Recently, though, a string of anti-nuclear demonstrations sparked by the Fukushima crisis has been making headlines overseas as writers speculate over the global implications of Japan’s disaster.
One of the first gatherings occurred on March 27, with around 1,200 people demonstrating in front of Tokyo Electric Power Co.’s headquarters in Tokyo’s Chiyoda-ku. There were then at least two notable gatherings in April, one that took place in Koenji on April 10, and another that took place in front of TEPCO’s headquarters again on April 26, marking the 25th anniversary of the Chernobyl disaster. On May 7, there was a gathering of anti-nuclear protesters in Tokyo’s Shibuya district, while just last Saturday, in neighbouring Shinjuku-ku, a collection of several rallies morphed into a crowd that some estimated at more than 20,000 people — a sizeable number for Japan.
One of the organizers of the Shinjuku protest, Hajime Matsumoto, couldn't believe the number of people who showed up. Matsumoto runs a thrift shop called Shiroto no Ran, or Amateur Revolt, through which he has attained a following amongst the vibrant community of artists and activists in Koenji.
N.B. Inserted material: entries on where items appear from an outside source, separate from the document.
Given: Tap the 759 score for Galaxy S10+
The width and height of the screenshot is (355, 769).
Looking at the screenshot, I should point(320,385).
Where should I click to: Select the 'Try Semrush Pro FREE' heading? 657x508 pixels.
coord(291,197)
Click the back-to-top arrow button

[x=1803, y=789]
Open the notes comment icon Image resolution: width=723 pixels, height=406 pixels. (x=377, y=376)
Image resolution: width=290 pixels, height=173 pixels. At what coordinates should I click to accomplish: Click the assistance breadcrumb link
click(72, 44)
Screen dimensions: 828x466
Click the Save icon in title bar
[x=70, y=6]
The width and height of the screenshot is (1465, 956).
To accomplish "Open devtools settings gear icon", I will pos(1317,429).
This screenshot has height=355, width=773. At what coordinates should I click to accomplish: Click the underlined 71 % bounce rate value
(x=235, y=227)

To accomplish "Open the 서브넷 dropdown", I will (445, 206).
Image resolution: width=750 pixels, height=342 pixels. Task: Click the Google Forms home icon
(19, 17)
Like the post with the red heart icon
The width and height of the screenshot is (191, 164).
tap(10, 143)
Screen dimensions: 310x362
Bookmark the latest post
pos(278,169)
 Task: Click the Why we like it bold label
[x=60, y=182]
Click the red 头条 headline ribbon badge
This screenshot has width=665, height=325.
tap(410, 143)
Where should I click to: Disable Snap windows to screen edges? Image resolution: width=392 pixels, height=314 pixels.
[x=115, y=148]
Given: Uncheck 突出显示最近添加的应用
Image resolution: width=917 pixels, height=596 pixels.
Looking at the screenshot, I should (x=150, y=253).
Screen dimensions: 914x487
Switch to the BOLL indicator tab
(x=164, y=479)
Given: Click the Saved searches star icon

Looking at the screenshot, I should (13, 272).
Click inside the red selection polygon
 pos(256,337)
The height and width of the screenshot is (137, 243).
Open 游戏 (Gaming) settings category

This relationship between art and activism in Japan appears to be very close, and is one of the interesting facets of Japanese protest culture. ‘Illcommonz’ is another individual who highlights this relationship, having recently held an exhibition featuring items from popular culture dealing with nuclear technology.
The ties between art and activism may have been born out of necessity. In a nation that stresses conformity, a burgeoning yet naturally nonconformist activity such as protest would need to be sheltered from the social pressures against it. Artists and punk musicians form a perfect enclave within which activists can thrive, much like the beatniks and hippies did for anti-war protests in the United States.
The flipside of this is that the anti-nuclear protests have so far resembled bohemian carnivals rather than what many in the West would describe as genuine protests, with an eclectic melange of clowns, musicians, and street performers interspersed amongst pedestrians, leading to satirical articles such as this one from Vice.
All this means that it’s unlikely that the anti-nuclear protests mark a real embrace of demonstrations, and the protests certainly lack the anger and revolutionary mind-set that have made the Arab Spring demonstrations successful. Still, the relatively large turnout of people drawn from different demographics at these anti-nuclear protests is unprecedented, and represents something new – even if it isn’t revolutionary.